HOSPITALS have been placed on the highest level of alert as they work to control demand from patients and a shortage of beds.

Patients visiting accident and emergency departments at the Royal Sussex County Hospital in Brighton and Princess Royal Hospital in Haywards Heath who need to be admitted are facing long waits for a bed to be found.

Ambulance crews have also been delayed in handing patients over to under-pressure hospital staff who are too busy to deal with them.

Brighton and Sussex University Hospitals NHS Trust has been on black alert all this week in a bid to improve the flow of patients, which has led to some operations being cancelled.

The trust is working with other local NHS and council authorities to ease the pressure.

A major part of the problem are bed-blocking patients who are ready to be discharged but have to wait until a nursing or community bed is found for them or a package of care in their own homes is arranged.

A trust spokesman said: “ Our hospitals are currently exceptionally busy, particularly in our A&E departments and we do urge people to consider alternative services, such as calling NHS 111, for minor illnesses and injuries.

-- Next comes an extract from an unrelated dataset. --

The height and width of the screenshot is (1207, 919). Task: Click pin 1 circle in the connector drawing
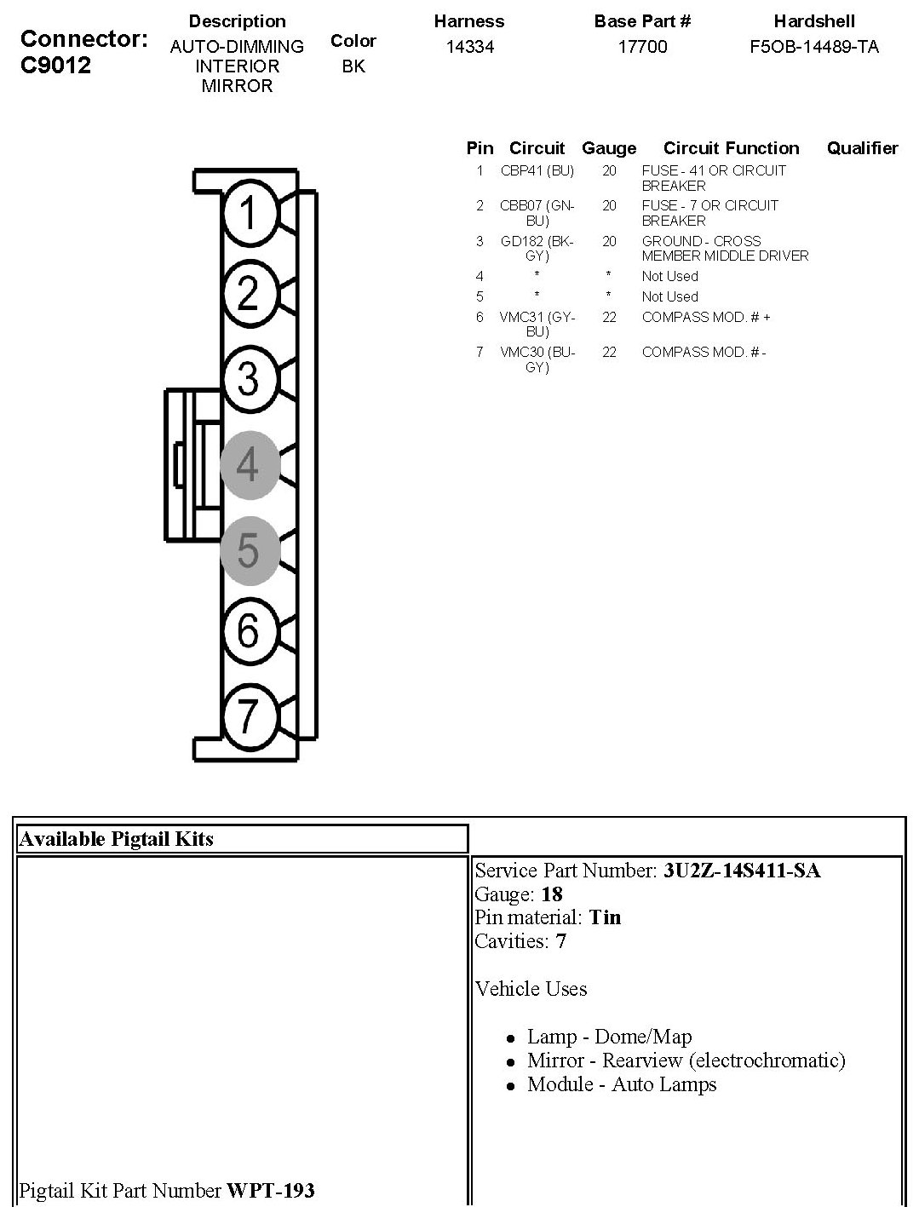click(249, 212)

“Our aim is always to treat patients arriving in our emergency departments as quickly as possible but unfortunately when the hospital is very busy there are times when patients have to wait longer than we would like.

“We are making improvements across the trust to help with the flow of patients throughout our hospitals but we know we have more to do to provide the service we would like.

“We are also working with our partners to improve the discharge of patients who no longer need an acute hospital bed as this has an impact on how quickly we can admit patients from our emergency departments.”

Other work also included opening up extra beds in Newhaven for patients needing extra support before being discharged to ease pressures on the Royal Sussex over the winter months.

However these have since been closed in order to focus on providing more services in the community instead.

The trust is currently waiting for the publication of what is expected to be a critical Care Quality Commission report.

It follows an inspection which was held earlier this year.